**What to work on**
In the listing that follows, locate the line containing "You are a computer-use" and the line containing "Instruction: Switch to the Hoá đơn tab". Retype exactly those two lines and every line between them, and nothing more.

**Records**
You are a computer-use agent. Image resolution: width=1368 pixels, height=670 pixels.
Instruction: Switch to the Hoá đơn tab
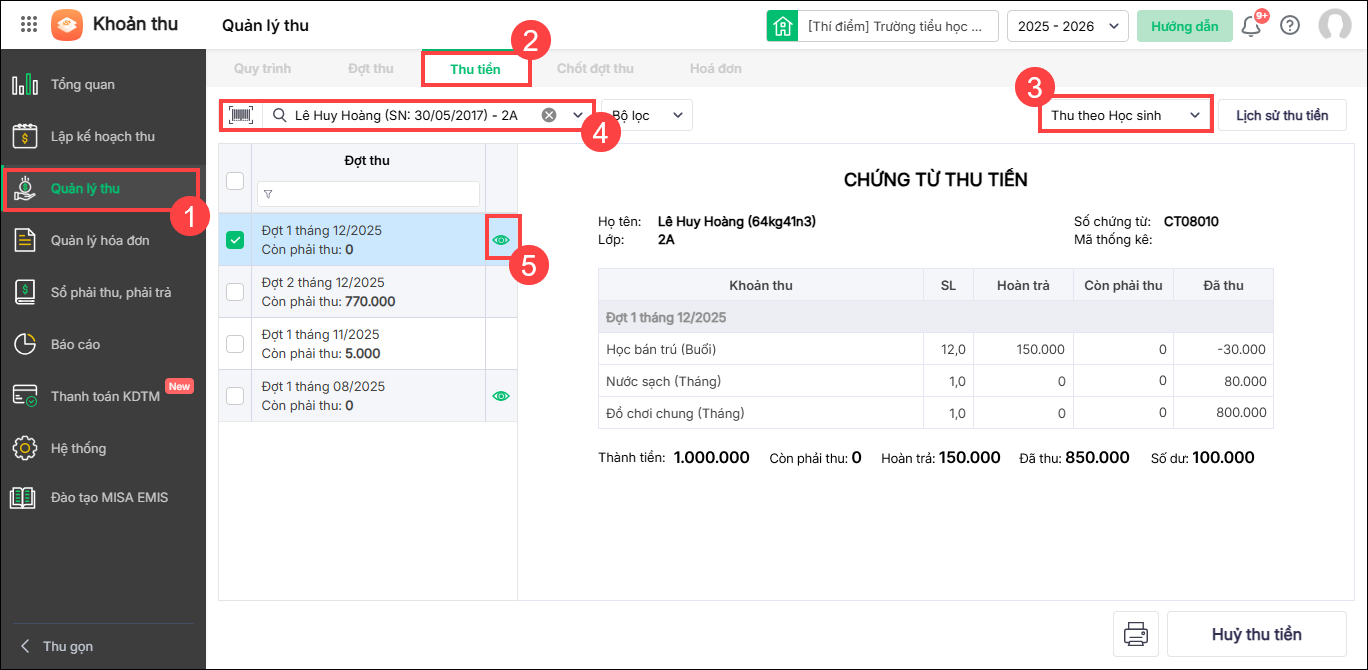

==

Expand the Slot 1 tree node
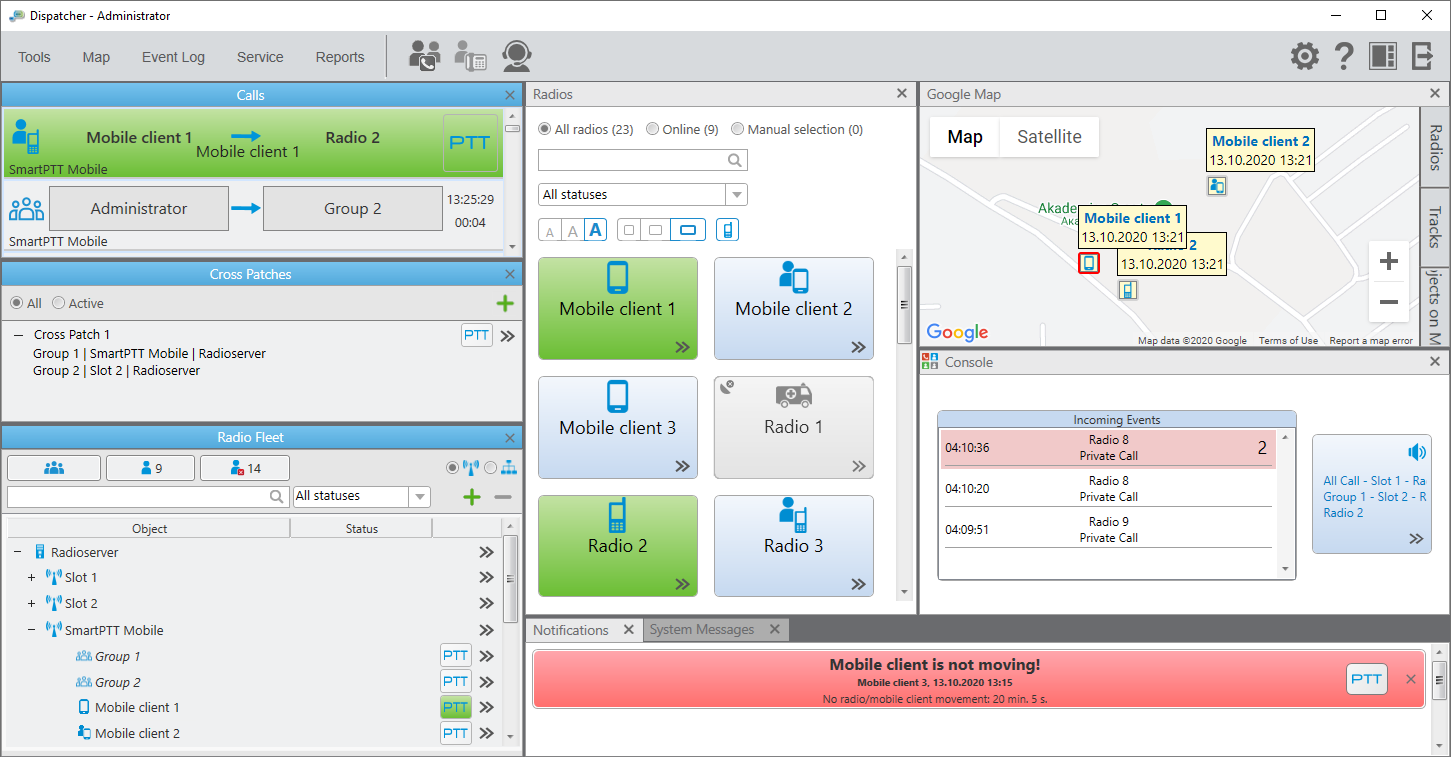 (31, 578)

* * *

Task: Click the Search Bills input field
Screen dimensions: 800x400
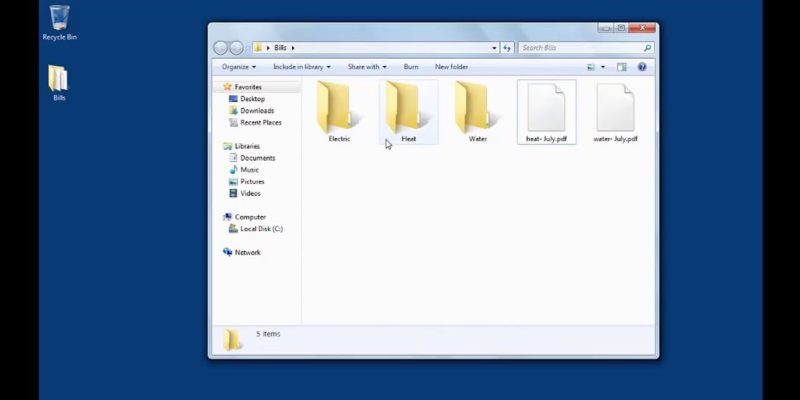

**Written solution**
You are a computer-use agent. Image resolution: width=1368 pixels, height=670 pixels.
Instruction: Switch to the Hoá đơn tab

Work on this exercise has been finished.